9) Robert White "For Vanessa Feltz, life is like a box of chocolates: Empty."

10) Gareth Richards "Wooden spoons are great. You can either use them to prepare food. Or, if you can't be bothered with that, just write a number on one and walk into a pub…"

Source: http://www.bbc.co.uk/news/uk-scotland-11053202

Can you do better? :D

Hazell B
24th August 2010, 17:36
I repeated the winner, Tim Vine's holiday joke, to several people yesterday and without fail they all laughed out loud. Three chucked over it for ages, too.

Most of the rest are either old or similar to ones we've heard over the years - not that it stopped them making me smile again.

Didn't get number 10. What am I missing? :confused:

Mark
24th August 2010, 18:25
Because many pubs where you order food at the bar give you a wooden spoon with a number on it so the server can see where to deliver the food to.

UltimateDanGTR
24th August 2010, 20:36
Because many pubs where you order food at the bar give you a wooden spoon with a number on it so the server can see where to deliver the food to.

gastropubs is the fashion isnt it these days :D

I remember jack whitehall repeating something similar on mock the week.



some interesting jokes there, some funny ones. another personal favourite from tim vine (not a fringe one though, really) is 'If you are called jack you can never be an airline pilot. you walk into the cockpit, your colleague says 'Hi jack' and everyone panicks' awful I know but i just like it.

Garry Walker
24th August 2010, 20:59
4) Jack Whitehall "I bought one of those anti-bullying wristbands when they first came out. I say 'bought', I actually stole it off a short, fat ginger kid."

6) John Bishop "Being an England supporter is like being the over-optimistic parents of the fat kid on sports day."


Awesome :D

Hazell B
24th August 2010, 22:26
Because many pubs where you order food at the bar give you a wooden spoon with a number on it so the server can see where to deliver the food to.

I clearly don't get out enough :s
Waiters a dying breed, are they?
There has to be a one-liner in that question ;)

Drew
24th August 2010, 23:41
I'm glad you said apparently Dave. I can't say most of those jokes were really funny. But I guess most comedians build up a story around a joke, which then makes it funnier than just reading it.

Mark
25th August 2010, 09:22
I clearly don't get out enough :s
Waiters a dying breed, are they?
There has to be a one-liner in that question ;)

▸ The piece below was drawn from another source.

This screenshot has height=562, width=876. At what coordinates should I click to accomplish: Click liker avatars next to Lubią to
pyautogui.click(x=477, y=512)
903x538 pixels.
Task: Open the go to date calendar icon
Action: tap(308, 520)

Standard practice with pub food I find, order at the bar, then it's brought over to you. Back in the day it just to be "Where are you sitting?" Then you'd motion over to a general area. Then you have table numbers; "What's your table number?", then you make the quick run back to the table to find the number just to discover that you've picked the one table where the number plate has been removed.. and so it goes on.

BDunnell
25th August 2010, 13:49
Some good gags there. But, in my view, none beats this one, said by the late, great Bob Monkhouse:

"I may be getting on a bit, but I still enjoy sex at 67. Mind you, I only live at 72, so it's no distance."